Xuemei Zhang, Stanford University
Joyce E. Farrell, Hewlett Packard Laboratories
Brian A. Wandell, Stanford University
We describe computational experiments to predict the perceived quality of multi-level halftone images. Our computations were based on a spatial color difference metric, S-CIELAB, that is an extension of CIELAB, a widely used industry standard. CIELAB predicts the discriminability of large uniform color patches. S-CIELAB includes a pre-processing stage that accounts for certain aspects of the spatial sensitivity to different colors. From simulations applied to multi-level halftone images, we found that (a) for grayscale images, L*-spacing of the halftone levels results in better halftone quality than linear-spacing of the levels; (b) for color images, increasing the number of halftone levels for magenta ink results in the most significant improvement in halftone quality. Increasing the number of halftone levels of the yellow ink resulted in the least improvement.
For many image systems engineering applications it is useful to predict the visual effect of changes in the imaging algorithms and hardware.
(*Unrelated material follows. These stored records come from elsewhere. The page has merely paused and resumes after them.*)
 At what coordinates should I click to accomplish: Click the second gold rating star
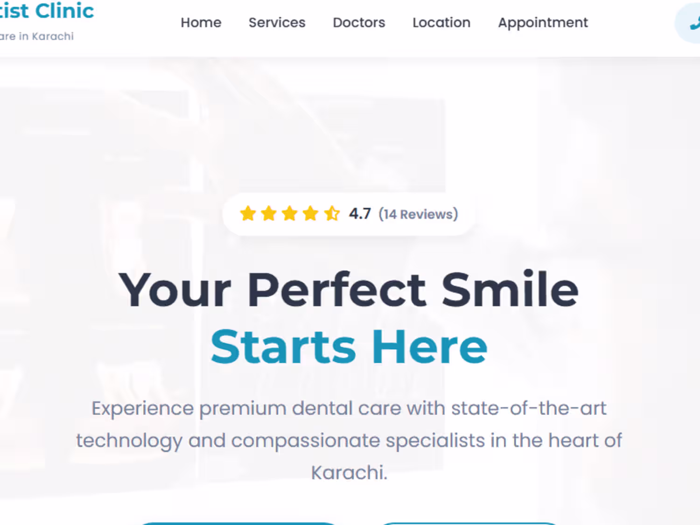coord(269,213)
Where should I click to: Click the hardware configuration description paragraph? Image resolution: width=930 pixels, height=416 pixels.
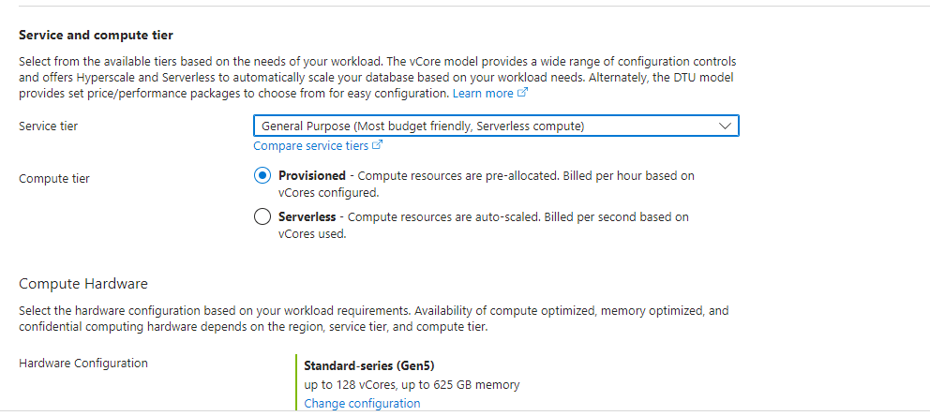[373, 319]
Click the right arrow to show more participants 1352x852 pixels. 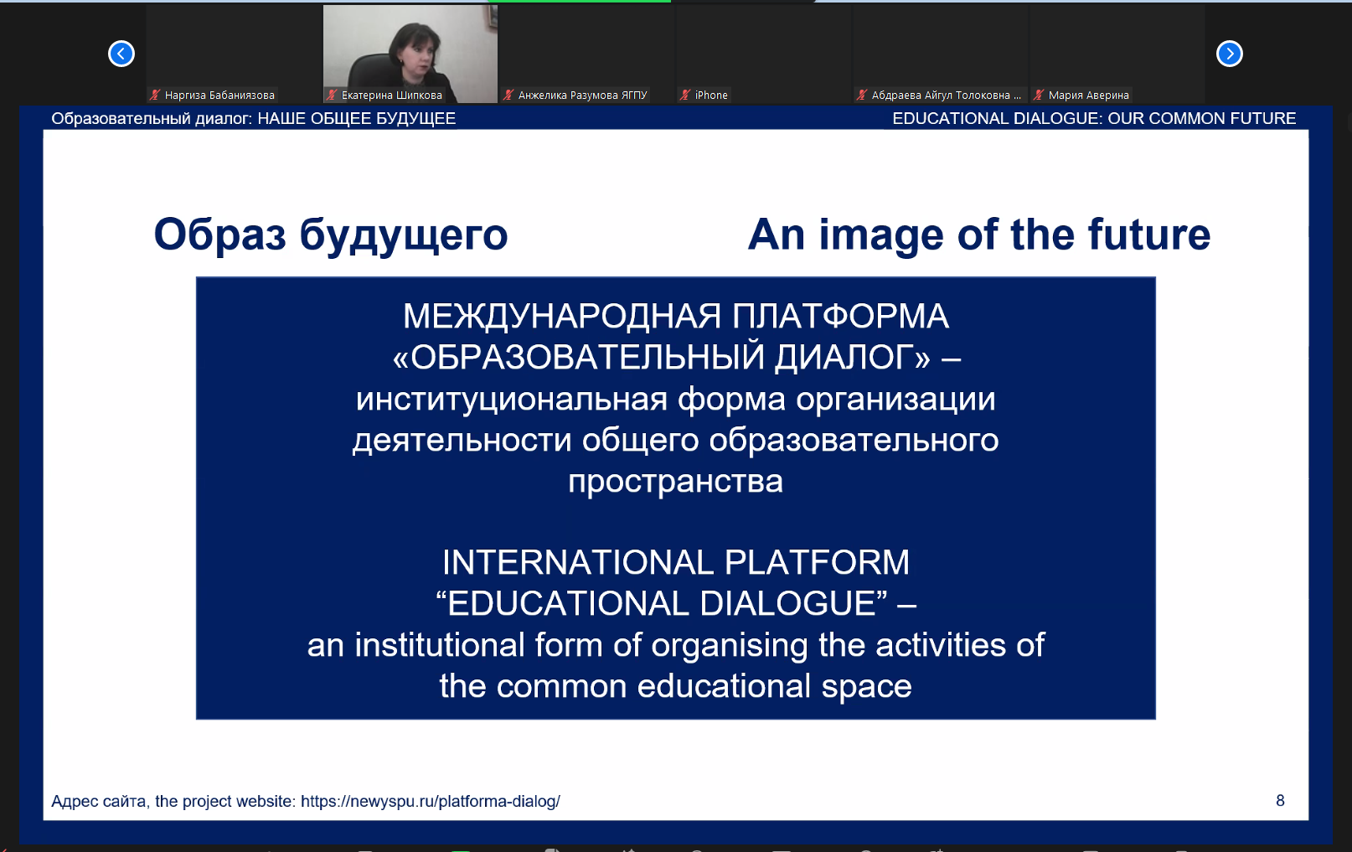pyautogui.click(x=1229, y=54)
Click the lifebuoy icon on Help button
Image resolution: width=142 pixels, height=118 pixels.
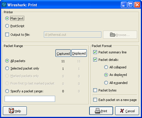click(x=11, y=110)

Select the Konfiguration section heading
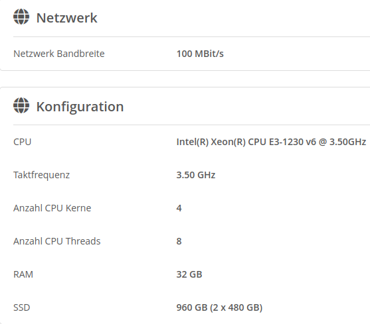point(80,107)
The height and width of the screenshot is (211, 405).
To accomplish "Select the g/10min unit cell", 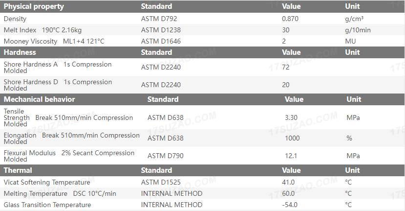I will point(358,30).
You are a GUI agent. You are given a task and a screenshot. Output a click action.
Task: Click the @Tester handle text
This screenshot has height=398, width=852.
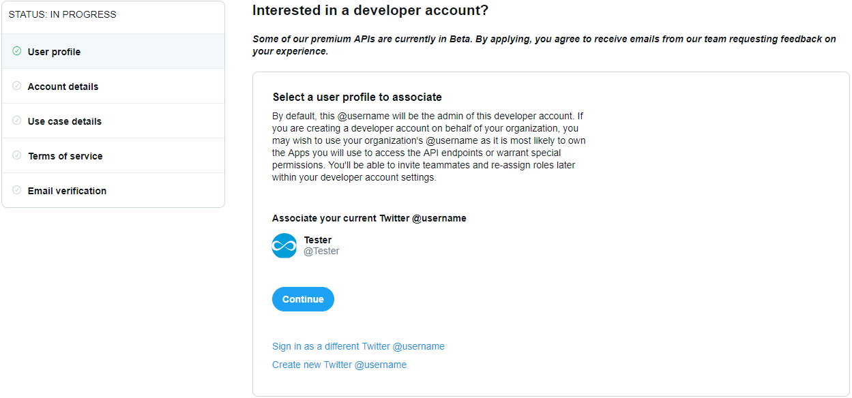point(321,251)
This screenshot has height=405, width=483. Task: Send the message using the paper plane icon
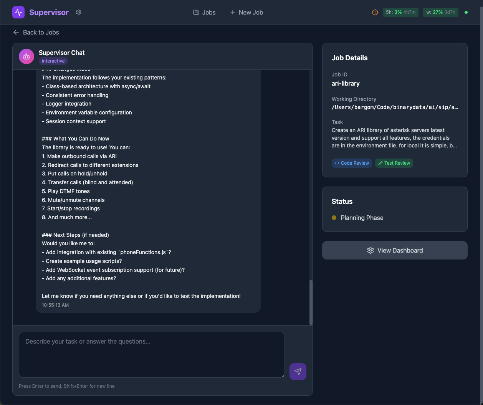[298, 371]
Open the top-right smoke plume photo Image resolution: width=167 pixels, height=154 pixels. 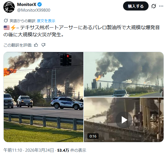point(124,74)
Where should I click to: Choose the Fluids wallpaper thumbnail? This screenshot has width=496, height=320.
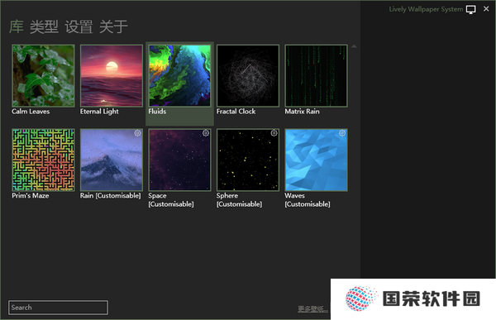179,75
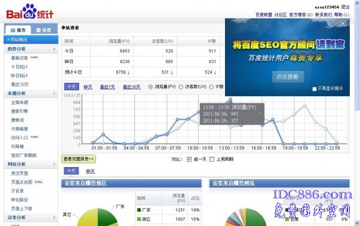This screenshot has width=360, height=226.
Task: Open 查看完整报告 full report button
Action: point(79,159)
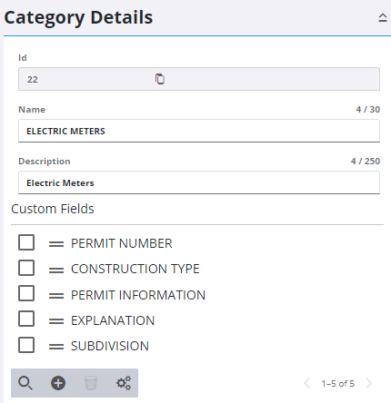This screenshot has height=403, width=391.
Task: Click the CONSTRUCTION TYPE drag handle
Action: (56, 270)
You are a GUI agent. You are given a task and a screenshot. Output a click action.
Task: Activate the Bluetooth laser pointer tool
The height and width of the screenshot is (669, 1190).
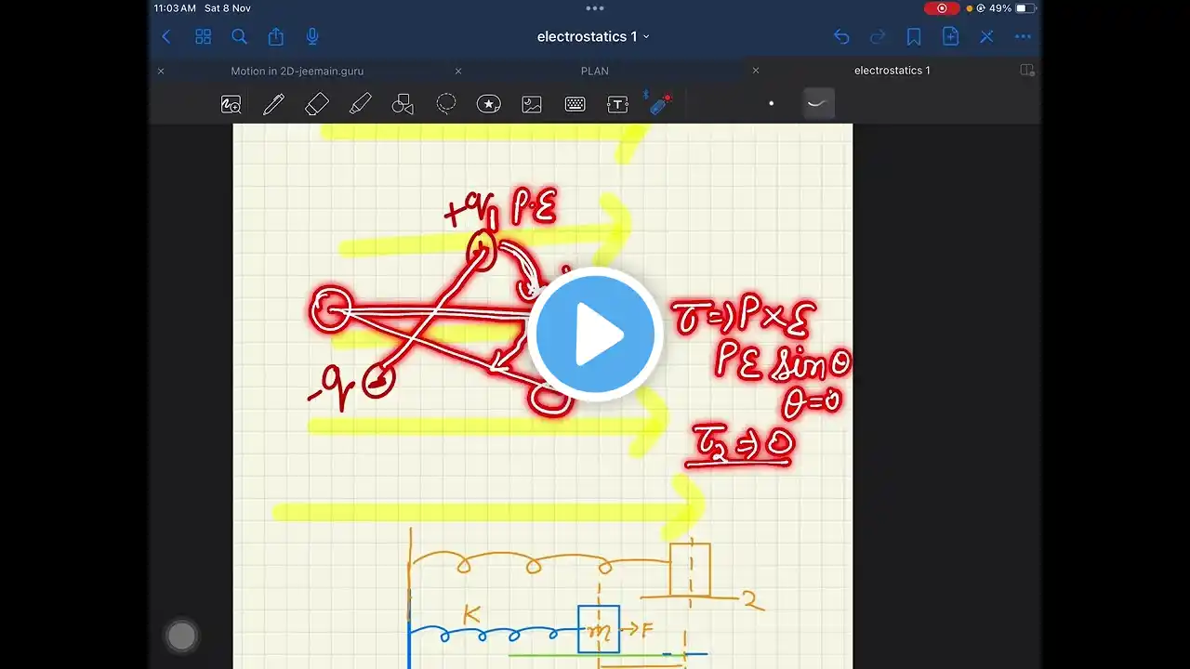coord(658,103)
In this paper we describe a set of computational experiments with a color difference metric, S-CIELAB, that was designed to evaluate image quality. We report on the metric's evaluation of the image quality of grayscale and color images reproduced using multi-level halftoning algorithms.
Metrics for predicting the visibility of color changes to large uniform portions of the visual field, such as CIELAB and CIELUV, have played an important role in setting engineering tolerances for color reproduction of large samples in the paint and dye industry. However, these metrics do not describe the visibility of color differences in patterned targets, such as images. Hence, we have implemented a spatial extension to CIELAB to account for how spatial pattern influences color appearance and color discrimination (Zhang and Wandell [1]) .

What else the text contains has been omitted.